• SOURCE PASSAGE:
JMdictProject / JMdictIssues

JMdict Japanese dictionary - lexicographic, etc. issues management
16 stars 1 forks source link

Similar-meaning homophone (異字同訓) distinctions #107

Open stephenmk opened 8 months ago

stephenmk commented 8 months ago

I was recently told that a user isn't satisfied with JMdict's handling of similar homophone / 異字同訓 terms. I pointed out that JMdict does have many sense notes for indicating that particular senses are especially used with particular kanji forms. The original port of JMdict data to the Yomichan web extension did not include any of these sense notes, which may have caused the perception that this information is not available. But it is true that there are some entries missing these sorts of notes.

At any rate, this got me thinking about how JMdict can be improved with regard to these words. Bret Mayer's website contains about 150 such groups of terms with many example sentences. He says it was translated from a list compiled by the Japanese government Council for Cultural Affairs. Also, Kanjipedia has published a large list of these words with definitions and examples in Japanese.

In the new edition of Sanseido's 国語辞典 ("sankoku"), entries for these types of words contain markers which point to adjacent entries of the same reading. The appendix in sankoku describes these markers as "書き分け注意." There are about 1,500 "groups" of these entries. These groups are not collections of all words using the same reading, but rather homophones that are similar in meaning. For example, 膿む/熟む and 生む/産む are four separate entries in sankoku with the same reading (うむ) comprising two separate "groups."

• DATA RECORDS:
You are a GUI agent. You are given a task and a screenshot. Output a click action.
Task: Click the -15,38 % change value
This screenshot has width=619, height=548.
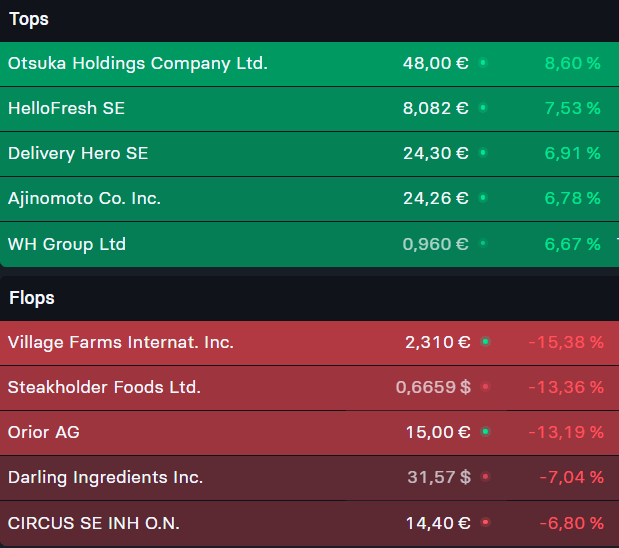[566, 342]
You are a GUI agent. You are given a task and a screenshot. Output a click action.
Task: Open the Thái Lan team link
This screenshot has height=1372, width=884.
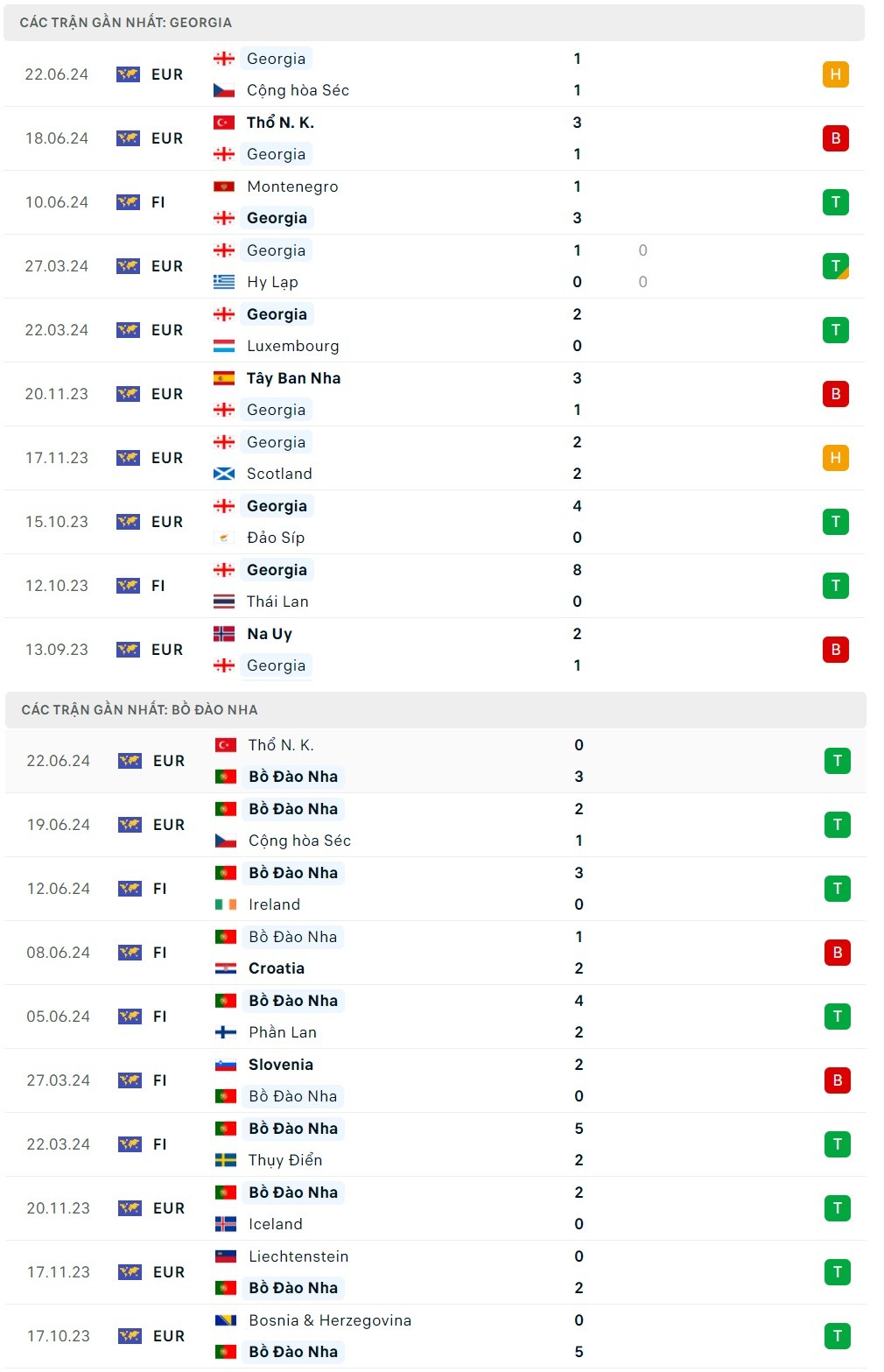[277, 602]
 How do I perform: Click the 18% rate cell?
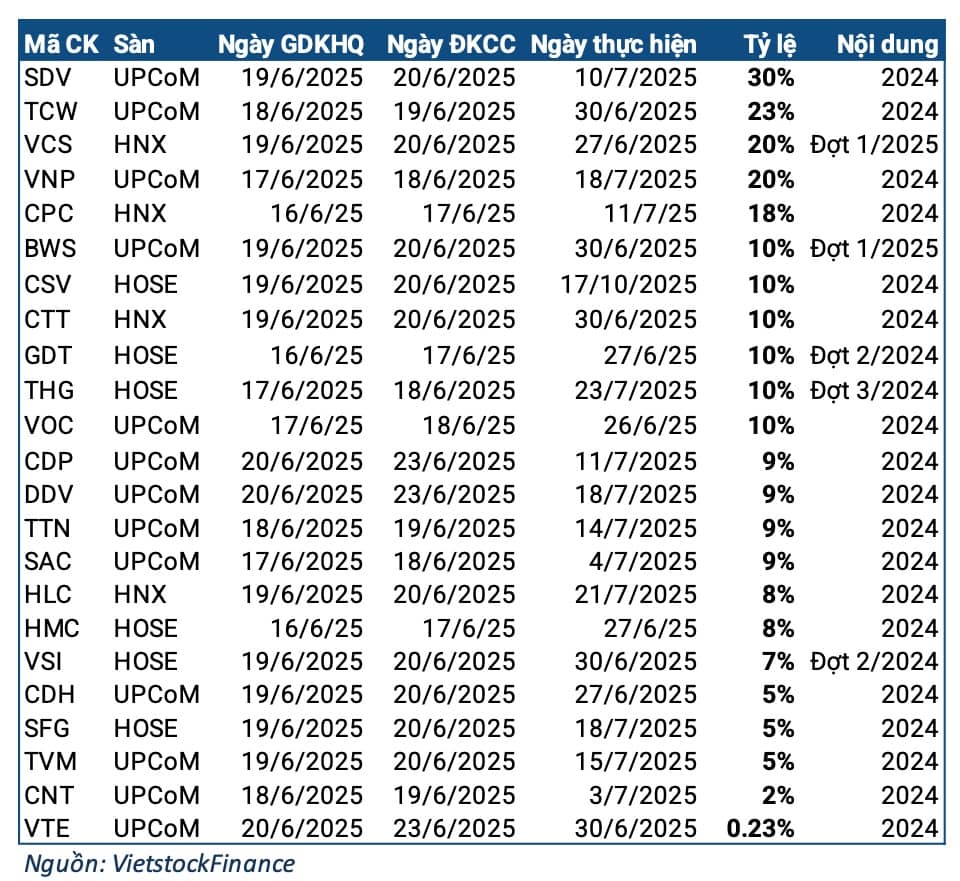coord(770,214)
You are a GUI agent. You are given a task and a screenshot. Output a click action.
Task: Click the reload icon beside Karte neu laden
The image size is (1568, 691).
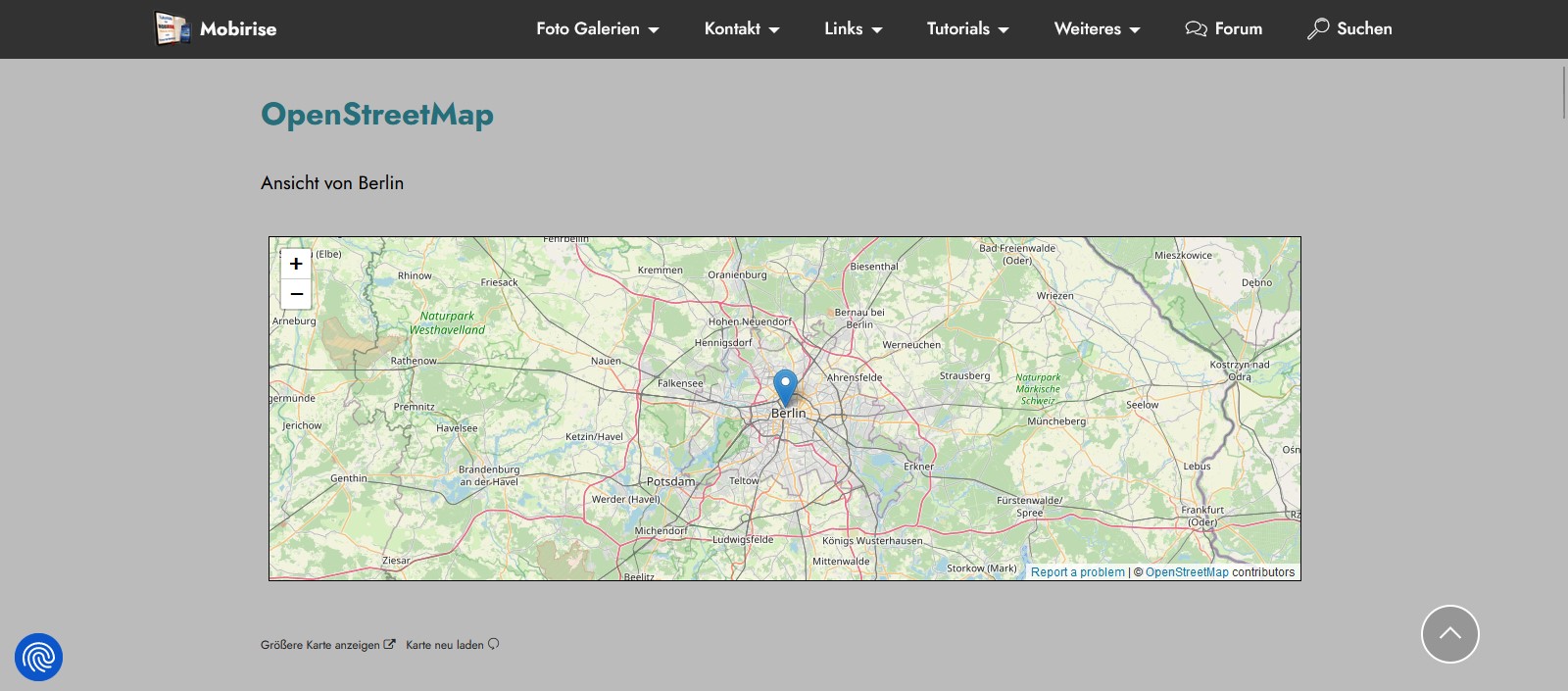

• EXERCISE A: Revise the issue on homophone distinctions, starting with "JMdict Japanese dictionary" and going on through "sorts of notes.", with "sense notes" changed to "usage notes" throughout.
• EXERCISE B: Resume the issue on homophone distinctions from the point at which it stops.
The records play no part in what is asked here.

• EXERCISE OUTPUT A:
JMdict Japanese dictionary - lexicographic, etc. issues management
16 stars 1 forks source link

Similar-meaning homophone (異字同訓) distinctions #107

Open stephenmk opened 8 months ago

stephenmk commented 8 months ago

I was recently told that a user isn't satisfied with JMdict's handling of similar homophone / 異字同訓 terms. I pointed out that JMdict does have many usage notes for indicating that particular senses are especially used with particular kanji forms. The original port of JMdict data to the Yomichan web extension did not include any of these usage notes, which may have caused the perception that this information is not available. But it is true that there are some entries missing these sorts of notes.

• EXERCISE OUTPUT B:
I compiled a list of these groups from sankoku and attempted to correlate them to JMdict sequence numbers. The list is in a Google spreadsheet and is editable by everyone in the edict-jmdict google group.

I attempted to identify which JMdict entries have these forms merged. Presumably words that are split into separate JMdict entries (such as 膿む and 熟む) don't require much attention. For forms that are merged (such as ほか for 他 and 外), we may want to go down the list and double check that the JMdict entries adequately draw a distinction between the different forms.

JMdictProject commented 8 months ago

A very interesting table, and a good starting point if someone wants to check/verify/amend the handling.

I looked through a few of the ones which are merged into single JMdict entries, e.g. 香り and 薫り, but I didn't see any that I felt needed flagging. In the 香り/薫り case, all the references I checked had them as alternatives without any suggestion the meanings differed according to the kanji form.

FragozoLeonardo commented 8 months ago

I'm the person who opened that issue on Stephen's project, how I can help? I'm not proficient (as of now) in Japanese, but I can understand Japanese - Japanese Definitions in Monolingual Dictionaries.

stephenmk commented 8 months ago

The entries identified in column D might be in need of attention. I have highlighted these cells in yellow.

spreadsheet

For example, we currently have 良い, 好い, and 善い merged into the same entry. Bret's ijidoukun page describes 善い as meaning "virtuous." Various Japanese dictionaries also make a note of this meaning. The current JMdict entry has all of these forms merged together, but it doesn't have a sense for "righteous" or "virtuous." I wrote "yes" in the "Needs attention?" column in the spreadsheet.

If you'd like to help, you can go through the spreadsheet and check to see if the identified entries adequately explain the differences between the corresponding kanji forms. I granted permissions to the *dev@gmail.com account that you have on your github profile, so you should be able to edit the spreadsheet now.

FragozoLeonardo commented 8 months ago

Okay! I will check them at least two or three / day, I have full time work + study, but I defitively can help, thank you for granting the permissions.